++++ DATA EXCERPTS

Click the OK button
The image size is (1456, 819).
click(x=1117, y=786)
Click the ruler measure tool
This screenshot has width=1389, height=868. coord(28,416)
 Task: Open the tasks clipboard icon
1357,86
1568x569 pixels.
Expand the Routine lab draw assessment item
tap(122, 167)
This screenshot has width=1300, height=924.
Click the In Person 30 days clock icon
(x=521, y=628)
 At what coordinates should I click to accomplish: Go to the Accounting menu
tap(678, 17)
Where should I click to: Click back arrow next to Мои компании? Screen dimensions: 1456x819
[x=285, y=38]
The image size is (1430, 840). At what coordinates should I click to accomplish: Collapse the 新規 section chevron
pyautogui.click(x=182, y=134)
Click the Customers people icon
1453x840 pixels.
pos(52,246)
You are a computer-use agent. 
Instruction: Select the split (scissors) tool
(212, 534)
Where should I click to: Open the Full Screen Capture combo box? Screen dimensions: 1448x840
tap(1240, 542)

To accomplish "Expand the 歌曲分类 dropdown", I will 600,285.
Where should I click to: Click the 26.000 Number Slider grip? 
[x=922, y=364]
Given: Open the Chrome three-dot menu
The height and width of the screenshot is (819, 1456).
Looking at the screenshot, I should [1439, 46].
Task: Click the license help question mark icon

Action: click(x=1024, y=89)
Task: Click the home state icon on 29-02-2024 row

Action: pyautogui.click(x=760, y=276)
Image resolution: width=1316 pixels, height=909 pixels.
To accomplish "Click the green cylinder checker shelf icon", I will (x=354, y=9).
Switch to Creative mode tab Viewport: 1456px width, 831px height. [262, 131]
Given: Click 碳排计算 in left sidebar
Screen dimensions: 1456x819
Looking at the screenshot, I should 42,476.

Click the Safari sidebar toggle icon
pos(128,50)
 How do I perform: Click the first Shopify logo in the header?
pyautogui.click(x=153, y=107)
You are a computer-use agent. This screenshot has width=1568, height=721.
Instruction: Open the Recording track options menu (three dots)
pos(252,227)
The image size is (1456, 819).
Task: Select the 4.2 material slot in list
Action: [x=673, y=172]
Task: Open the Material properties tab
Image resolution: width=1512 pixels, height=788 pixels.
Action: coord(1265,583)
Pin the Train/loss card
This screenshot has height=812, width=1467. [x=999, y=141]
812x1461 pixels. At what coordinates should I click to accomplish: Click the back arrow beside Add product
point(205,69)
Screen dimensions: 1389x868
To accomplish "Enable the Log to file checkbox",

++++++++

Repeat the listing above in full, word for word.

Click the OK button
The image size is (1456, 819).
click(x=1117, y=786)
Click the ruler measure tool
This screenshot has width=1389, height=868. coord(28,416)
 Task: Open the tasks clipboard icon
1357,86
1568x569 pixels.
Expand the Routine lab draw assessment item
tap(122, 167)
This screenshot has width=1300, height=924.
Click the In Person 30 days clock icon
(x=521, y=628)
 At what coordinates should I click to accomplish: Go to the Accounting menu
tap(678, 17)
Where should I click to: Click back arrow next to Мои компании? Screen dimensions: 1456x819
[x=285, y=38]
The image size is (1430, 840). At what coordinates should I click to accomplish: Collapse the 新規 section chevron
pyautogui.click(x=182, y=134)
Click the Customers people icon
1453x840 pixels.
pos(52,246)
You are a computer-use agent. 
Instruction: Select the split (scissors) tool
(212, 534)
Where should I click to: Open the Full Screen Capture combo box? Screen dimensions: 1448x840
tap(1240, 542)

To accomplish "Expand the 歌曲分类 dropdown", I will 600,285.
Where should I click to: Click the 26.000 Number Slider grip? 
[x=922, y=364]
Given: Open the Chrome three-dot menu
The height and width of the screenshot is (819, 1456).
Looking at the screenshot, I should [1439, 46].
Task: Click the license help question mark icon

Action: click(x=1024, y=89)
Task: Click the home state icon on 29-02-2024 row

Action: pyautogui.click(x=760, y=276)
Image resolution: width=1316 pixels, height=909 pixels.
To accomplish "Click the green cylinder checker shelf icon", I will (x=354, y=9).
Switch to Creative mode tab Viewport: 1456px width, 831px height. [262, 131]
Given: Click 碳排计算 in left sidebar
Screen dimensions: 1456x819
Looking at the screenshot, I should 42,476.

Click the Safari sidebar toggle icon
pos(128,50)
 How do I perform: Click the first Shopify logo in the header?
pyautogui.click(x=153, y=107)
You are a computer-use agent. This screenshot has width=1568, height=721.
Instruction: Open the Recording track options menu (three dots)
pos(252,227)
The image size is (1456, 819).
Task: Select the 4.2 material slot in list
Action: [x=673, y=172]
Task: Open the Material properties tab
Image resolution: width=1512 pixels, height=788 pixels.
Action: coord(1265,583)
Pin the Train/loss card
This screenshot has height=812, width=1467. [x=999, y=141]
812x1461 pixels. At what coordinates should I click to accomplish: Click the back arrow beside Add product
point(205,69)
Screen dimensions: 1389x868
To accomplish "Enable the Log to file checkbox",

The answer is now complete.